Mas, este condicionamento social é amplo e permeia toda a sua vida lhe aprisionando.
Somos presos às convenções sociais, as regras familiares, aos costumes e até mesmo as “modinhas sociais” que ora surgem. Nosso comportamento é regrado e observado. Somos eternos vigilantes da liberdade própria e alheia.
Se a minha vida está condicionada, então, não sou livre, sou no mínimo escravo das convenções. Um prisioneiro feliz, dos usos e costumes sociais a qual pertenço. E o pior, eu acredito que sou feliz mesmo!
Quando acreditamos que tudo está funcionando bem, apesar das situações controversas e as vezes bizarras do cotidiano, posso entender que chegamos ao ápice da liberdade aprisionada, pois, nossa capacidade de pensar fora da bolha, se esvaiu.

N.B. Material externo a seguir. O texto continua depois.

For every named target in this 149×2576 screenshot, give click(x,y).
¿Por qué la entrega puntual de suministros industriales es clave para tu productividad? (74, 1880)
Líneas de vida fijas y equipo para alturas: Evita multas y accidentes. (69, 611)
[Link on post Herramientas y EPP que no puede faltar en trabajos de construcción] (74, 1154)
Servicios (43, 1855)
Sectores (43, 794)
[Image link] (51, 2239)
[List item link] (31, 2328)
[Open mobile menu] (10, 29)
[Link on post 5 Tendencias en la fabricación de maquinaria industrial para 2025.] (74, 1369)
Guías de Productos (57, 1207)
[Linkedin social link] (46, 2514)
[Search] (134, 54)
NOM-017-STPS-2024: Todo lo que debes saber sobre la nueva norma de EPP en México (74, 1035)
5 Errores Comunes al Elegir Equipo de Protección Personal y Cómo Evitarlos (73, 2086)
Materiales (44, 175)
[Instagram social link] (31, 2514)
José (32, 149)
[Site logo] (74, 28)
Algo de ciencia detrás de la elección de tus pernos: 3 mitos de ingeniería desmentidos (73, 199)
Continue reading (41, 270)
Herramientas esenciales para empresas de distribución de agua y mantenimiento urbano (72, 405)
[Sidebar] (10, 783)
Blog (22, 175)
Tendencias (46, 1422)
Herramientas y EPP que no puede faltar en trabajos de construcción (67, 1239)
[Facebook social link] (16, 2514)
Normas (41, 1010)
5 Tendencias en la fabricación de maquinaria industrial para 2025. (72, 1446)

Será que a nossa capacidade de discernimento tem força suficiente para romper a bolha na qual estamos aprisionados? Ou, ficamos felizes em seguir aquilo que a sociedade aceita como normal, para não ser um estranho nesta?
Tais rompimentos e observações podem ser vistos e analisados, inicialmente nos costumes de um determinado grupo ou sociedade. Muitas vezes algo que é proibido hoje, será tolerado amanhã, aceito depois de amanhã e obrigatório algum dia. Isso porque a sociedade é sensível aos seus impulsos e desejos e, nunca fica inerte. A estagnação não é aceita no universo, embora alguns movimentos, possam se mostrar inicialmente ou futuramente prejudiciais a esta mesma sociedade que implementa tais ações.

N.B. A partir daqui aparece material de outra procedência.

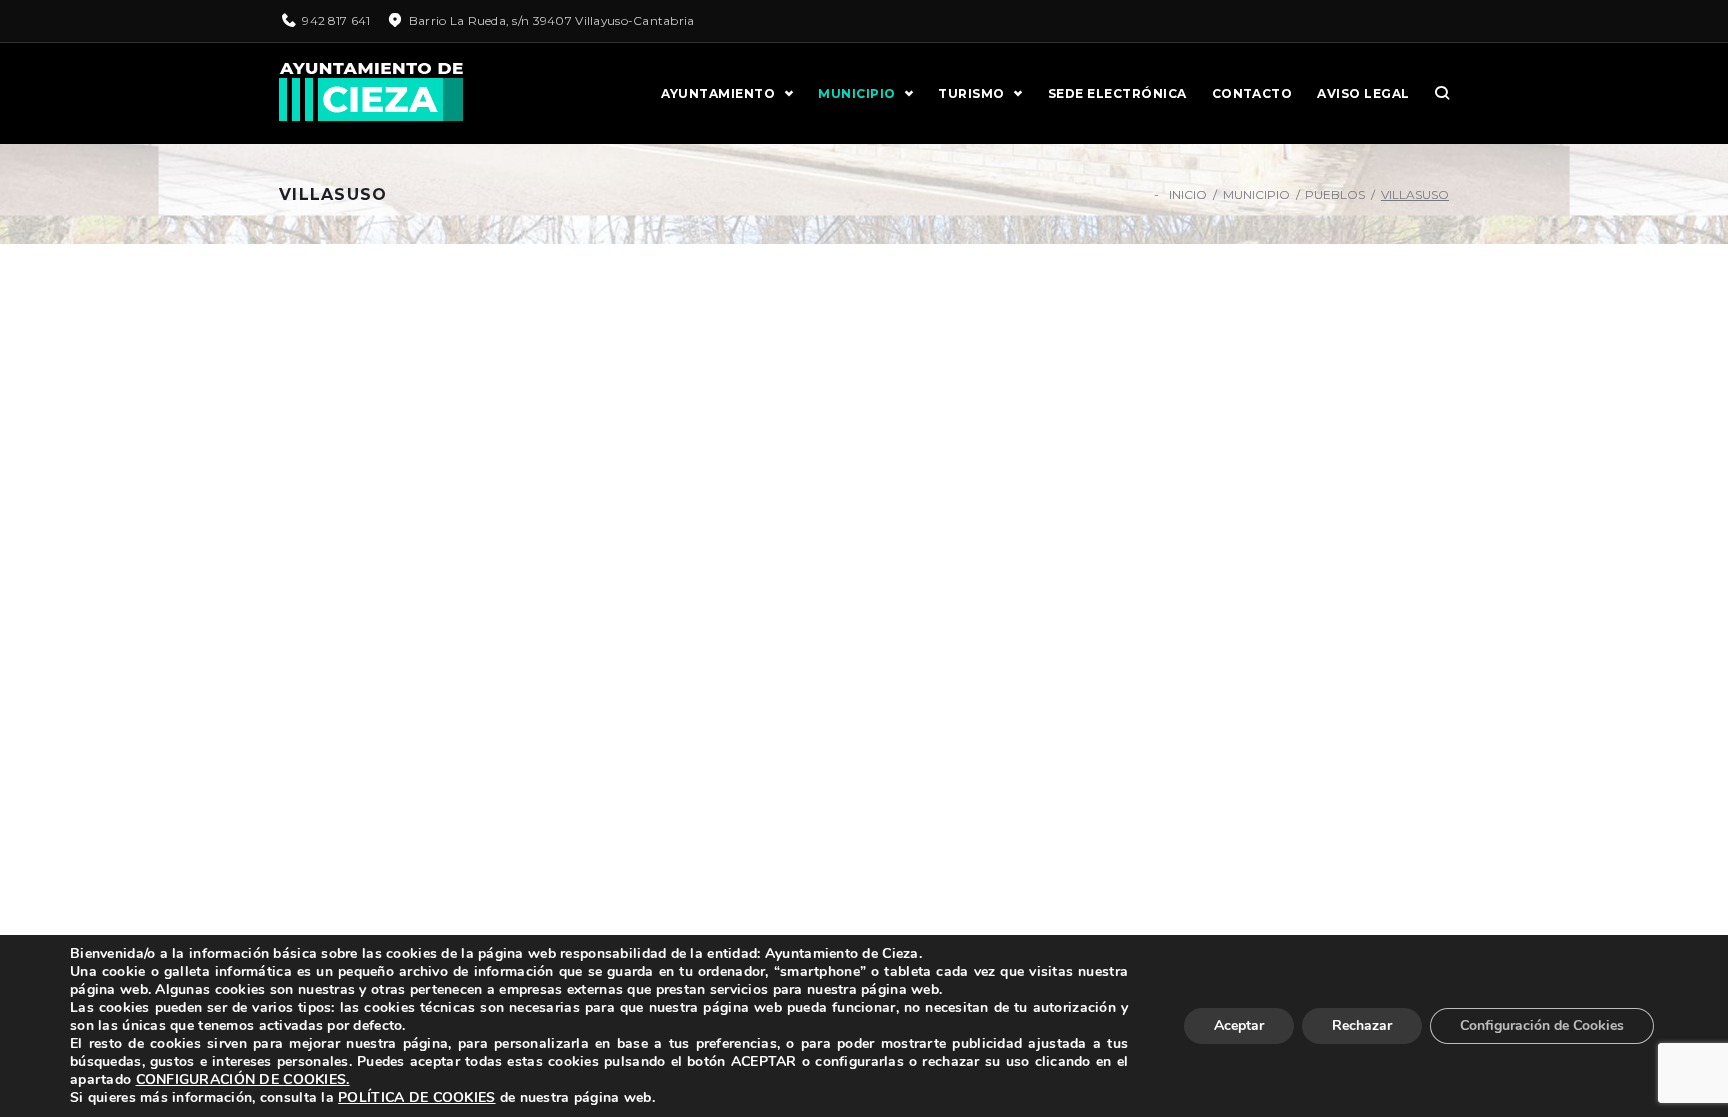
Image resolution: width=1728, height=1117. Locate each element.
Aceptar (1239, 1025)
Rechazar (1362, 1025)
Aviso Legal (1363, 93)
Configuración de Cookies (1542, 1025)
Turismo (971, 93)
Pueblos (1335, 194)
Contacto (1252, 93)
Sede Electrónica (1117, 93)
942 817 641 (336, 20)
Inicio (1188, 194)
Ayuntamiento (718, 93)
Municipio (856, 93)
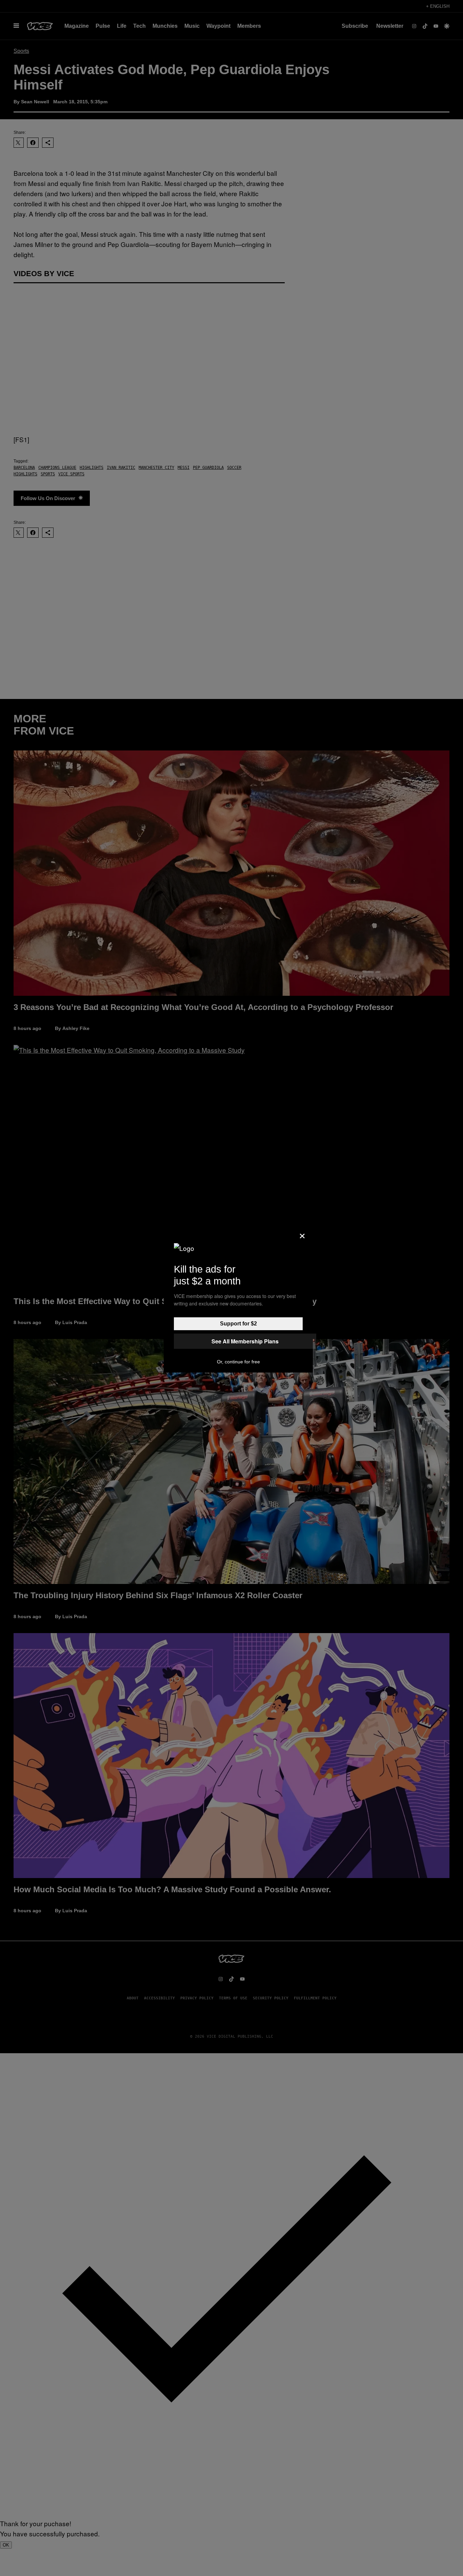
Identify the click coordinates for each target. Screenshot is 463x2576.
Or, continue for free (238, 1361)
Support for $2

Somos livres para pensar, mas, qual pensamento é de fato original? Qual pensamento é livre de influências ou puro em sua origem? Se, somos um ajuntamento de experiências diversas, de saberes distintos, adquiridos através de outros seres e observações feitas, não somos de fato “originais”. Neste momento, quando escrevo, questiono a minha originalidade.
Se sou livre para apenas seguir as regras, se minha liberdade é condicionada as regras, sou na verdade um ser aprisionado. Um preso-livre, mas feliz.

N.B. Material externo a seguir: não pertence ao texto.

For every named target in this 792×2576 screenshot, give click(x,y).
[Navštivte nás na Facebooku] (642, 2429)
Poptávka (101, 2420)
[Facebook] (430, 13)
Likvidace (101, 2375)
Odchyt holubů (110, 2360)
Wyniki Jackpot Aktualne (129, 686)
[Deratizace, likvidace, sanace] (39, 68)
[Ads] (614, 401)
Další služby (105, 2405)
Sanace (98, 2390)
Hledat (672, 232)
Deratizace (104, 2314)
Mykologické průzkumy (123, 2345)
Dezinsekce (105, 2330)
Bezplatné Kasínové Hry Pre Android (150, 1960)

Talvez por essa questão o pecado e o erro exerçam sua atração. Nós momentos íntimos, escondido no recôndito de nosso ser, as vezes quebramos em pensamento as regras e as convenções sociais. Ora, quem nunca imaginou poder fazer algo, além de suas capacidades? Se afirmei há pouco que a liberdade nos aprisiona, posso neste momento aceitar que as ideias classificadas como estranhas, podem nos trazer sanidade.
Esta dualidade tem que ser melhor compreendida, se a liberdade gesta qualquer tipo de prisão, ela inexiste.